Every entry is to be set down a second time, precisely as written.

*** Block opens ***

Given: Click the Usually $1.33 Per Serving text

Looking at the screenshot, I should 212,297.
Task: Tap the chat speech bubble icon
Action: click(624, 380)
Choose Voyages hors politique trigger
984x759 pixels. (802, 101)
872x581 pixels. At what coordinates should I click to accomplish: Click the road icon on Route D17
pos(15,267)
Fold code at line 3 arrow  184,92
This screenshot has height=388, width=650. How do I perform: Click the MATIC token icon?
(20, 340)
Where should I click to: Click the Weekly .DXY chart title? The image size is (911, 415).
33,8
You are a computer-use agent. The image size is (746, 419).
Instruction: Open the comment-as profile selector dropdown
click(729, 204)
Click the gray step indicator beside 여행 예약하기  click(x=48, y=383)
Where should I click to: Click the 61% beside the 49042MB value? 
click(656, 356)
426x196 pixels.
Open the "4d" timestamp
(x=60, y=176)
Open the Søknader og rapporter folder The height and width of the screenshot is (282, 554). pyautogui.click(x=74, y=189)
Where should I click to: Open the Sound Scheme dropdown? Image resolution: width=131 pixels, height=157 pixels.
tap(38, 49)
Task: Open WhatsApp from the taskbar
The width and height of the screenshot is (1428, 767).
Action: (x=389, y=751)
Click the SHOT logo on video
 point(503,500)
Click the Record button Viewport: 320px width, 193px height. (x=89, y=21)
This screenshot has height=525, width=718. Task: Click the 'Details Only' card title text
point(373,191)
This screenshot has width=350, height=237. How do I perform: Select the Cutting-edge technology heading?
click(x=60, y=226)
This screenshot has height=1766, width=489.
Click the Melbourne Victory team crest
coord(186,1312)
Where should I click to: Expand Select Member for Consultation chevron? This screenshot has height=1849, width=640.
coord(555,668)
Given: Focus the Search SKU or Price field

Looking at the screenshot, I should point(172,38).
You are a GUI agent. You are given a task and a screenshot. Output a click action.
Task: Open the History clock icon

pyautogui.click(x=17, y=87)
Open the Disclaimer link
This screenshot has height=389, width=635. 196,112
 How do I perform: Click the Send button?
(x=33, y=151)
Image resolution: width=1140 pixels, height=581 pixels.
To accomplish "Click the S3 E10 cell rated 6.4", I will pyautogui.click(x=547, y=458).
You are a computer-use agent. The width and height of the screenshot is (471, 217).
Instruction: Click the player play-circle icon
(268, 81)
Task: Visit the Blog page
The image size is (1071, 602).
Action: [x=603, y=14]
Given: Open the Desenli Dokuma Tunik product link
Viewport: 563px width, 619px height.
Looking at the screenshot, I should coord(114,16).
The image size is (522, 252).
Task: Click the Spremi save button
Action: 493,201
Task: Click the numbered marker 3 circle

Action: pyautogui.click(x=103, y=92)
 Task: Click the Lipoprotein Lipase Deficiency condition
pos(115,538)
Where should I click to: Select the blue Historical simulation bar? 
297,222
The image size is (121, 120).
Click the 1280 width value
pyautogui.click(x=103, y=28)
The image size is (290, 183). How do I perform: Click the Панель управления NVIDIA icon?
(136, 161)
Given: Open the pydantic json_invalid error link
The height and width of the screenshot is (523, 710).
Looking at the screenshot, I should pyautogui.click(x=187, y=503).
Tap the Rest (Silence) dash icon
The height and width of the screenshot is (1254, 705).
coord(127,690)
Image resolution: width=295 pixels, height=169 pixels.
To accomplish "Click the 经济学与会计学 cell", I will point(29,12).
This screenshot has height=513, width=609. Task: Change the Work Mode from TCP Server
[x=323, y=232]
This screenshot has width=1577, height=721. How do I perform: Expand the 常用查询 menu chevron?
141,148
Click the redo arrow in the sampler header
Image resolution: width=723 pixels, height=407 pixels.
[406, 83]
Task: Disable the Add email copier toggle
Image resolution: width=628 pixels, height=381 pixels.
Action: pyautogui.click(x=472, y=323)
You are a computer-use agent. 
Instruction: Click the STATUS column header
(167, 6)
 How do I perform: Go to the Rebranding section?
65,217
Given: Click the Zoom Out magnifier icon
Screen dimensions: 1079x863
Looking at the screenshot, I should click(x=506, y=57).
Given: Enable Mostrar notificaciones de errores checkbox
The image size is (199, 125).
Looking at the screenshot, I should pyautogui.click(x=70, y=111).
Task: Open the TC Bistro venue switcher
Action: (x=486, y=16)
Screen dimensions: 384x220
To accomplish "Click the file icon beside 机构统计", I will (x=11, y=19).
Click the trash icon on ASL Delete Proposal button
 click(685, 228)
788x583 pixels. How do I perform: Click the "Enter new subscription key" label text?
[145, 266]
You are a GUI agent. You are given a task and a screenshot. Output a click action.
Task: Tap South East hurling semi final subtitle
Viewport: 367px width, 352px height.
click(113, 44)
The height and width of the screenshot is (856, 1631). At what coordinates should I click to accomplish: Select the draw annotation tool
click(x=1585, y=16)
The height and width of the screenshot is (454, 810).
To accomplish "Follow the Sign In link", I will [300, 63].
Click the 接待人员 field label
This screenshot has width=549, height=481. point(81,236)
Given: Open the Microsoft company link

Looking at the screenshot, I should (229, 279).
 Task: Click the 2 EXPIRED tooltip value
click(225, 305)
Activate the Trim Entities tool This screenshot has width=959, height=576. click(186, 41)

*** Block closes ***

REPLY.
Given: Click the Usually $1.33 Per Serving text

Looking at the screenshot, I should 212,297.
Task: Tap the chat speech bubble icon
Action: click(624, 380)
Choose Voyages hors politique trigger
984x759 pixels. (802, 101)
872x581 pixels. At what coordinates should I click to accomplish: Click the road icon on Route D17
pos(15,267)
Fold code at line 3 arrow  184,92
This screenshot has height=388, width=650. How do I perform: Click the MATIC token icon?
(20, 340)
Where should I click to: Click the Weekly .DXY chart title? The image size is (911, 415).
33,8
You are a computer-use agent. The image size is (746, 419).
Instruction: Open the comment-as profile selector dropdown
click(729, 204)
Click the gray step indicator beside 여행 예약하기  click(x=48, y=383)
Where should I click to: Click the 61% beside the 49042MB value? 
click(656, 356)
426x196 pixels.
Open the "4d" timestamp
(x=60, y=176)
Open the Søknader og rapporter folder The height and width of the screenshot is (282, 554). pyautogui.click(x=74, y=189)
Where should I click to: Open the Sound Scheme dropdown? Image resolution: width=131 pixels, height=157 pixels.
tap(38, 49)
Task: Open WhatsApp from the taskbar
The width and height of the screenshot is (1428, 767).
Action: (x=389, y=751)
Click the SHOT logo on video
 point(503,500)
Click the Record button Viewport: 320px width, 193px height. (x=89, y=21)
This screenshot has height=525, width=718. Task: Click the 'Details Only' card title text
point(373,191)
This screenshot has width=350, height=237. How do I perform: Select the Cutting-edge technology heading?
click(x=60, y=226)
This screenshot has height=1766, width=489.
Click the Melbourne Victory team crest
coord(186,1312)
Where should I click to: Expand Select Member for Consultation chevron? This screenshot has height=1849, width=640.
coord(555,668)
Given: Focus the Search SKU or Price field

Looking at the screenshot, I should point(172,38).
You are a GUI agent. You are given a task and a screenshot. Output a click action.
Task: Open the History clock icon

pyautogui.click(x=17, y=87)
Open the Disclaimer link
This screenshot has height=389, width=635. 196,112
 How do I perform: Click the Send button?
(x=33, y=151)
Image resolution: width=1140 pixels, height=581 pixels.
To accomplish "Click the S3 E10 cell rated 6.4", I will pyautogui.click(x=547, y=458).
You are a computer-use agent. The width and height of the screenshot is (471, 217).
Instruction: Click the player play-circle icon
(268, 81)
Task: Visit the Blog page
The image size is (1071, 602).
Action: [x=603, y=14]
Given: Open the Desenli Dokuma Tunik product link
Viewport: 563px width, 619px height.
Looking at the screenshot, I should coord(114,16).
The image size is (522, 252).
Task: Click the Spremi save button
Action: 493,201
Task: Click the numbered marker 3 circle

Action: pyautogui.click(x=103, y=92)
 Task: Click the Lipoprotein Lipase Deficiency condition
pos(115,538)
Where should I click to: Select the blue Historical simulation bar? 
297,222
The image size is (121, 120).
Click the 1280 width value
pyautogui.click(x=103, y=28)
The image size is (290, 183). How do I perform: Click the Панель управления NVIDIA icon?
(136, 161)
Given: Open the pydantic json_invalid error link
The height and width of the screenshot is (523, 710).
Looking at the screenshot, I should pyautogui.click(x=187, y=503).
Tap the Rest (Silence) dash icon
The height and width of the screenshot is (1254, 705).
coord(127,690)
Image resolution: width=295 pixels, height=169 pixels.
To accomplish "Click the 经济学与会计学 cell", I will point(29,12).
This screenshot has height=513, width=609. Task: Change the Work Mode from TCP Server
[x=323, y=232]
This screenshot has width=1577, height=721. How do I perform: Expand the 常用查询 menu chevron?
141,148
Click the redo arrow in the sampler header
Image resolution: width=723 pixels, height=407 pixels.
[406, 83]
Task: Disable the Add email copier toggle
Image resolution: width=628 pixels, height=381 pixels.
Action: pyautogui.click(x=472, y=323)
You are a computer-use agent. 
Instruction: Click the STATUS column header
(167, 6)
 How do I perform: Go to the Rebranding section?
65,217
Given: Click the Zoom Out magnifier icon
Screen dimensions: 1079x863
Looking at the screenshot, I should click(x=506, y=57).
Given: Enable Mostrar notificaciones de errores checkbox
The image size is (199, 125).
Looking at the screenshot, I should pyautogui.click(x=70, y=111).
Task: Open the TC Bistro venue switcher
Action: (x=486, y=16)
Screen dimensions: 384x220
To accomplish "Click the file icon beside 机构统计", I will (x=11, y=19).
Click the trash icon on ASL Delete Proposal button
 click(685, 228)
788x583 pixels. How do I perform: Click the "Enter new subscription key" label text?
[145, 266]
You are a GUI agent. You are given a task and a screenshot. Output a click action.
Task: Tap South East hurling semi final subtitle
Viewport: 367px width, 352px height.
click(113, 44)
The height and width of the screenshot is (856, 1631). At what coordinates should I click to accomplish: Select the draw annotation tool
click(x=1585, y=16)
The height and width of the screenshot is (454, 810).
To accomplish "Follow the Sign In link", I will [300, 63].
Click the 接待人员 field label
This screenshot has width=549, height=481. point(81,236)
Given: Open the Microsoft company link

Looking at the screenshot, I should (229, 279).
 Task: Click the 2 EXPIRED tooltip value
click(225, 305)
Activate the Trim Entities tool This screenshot has width=959, height=576. click(186, 41)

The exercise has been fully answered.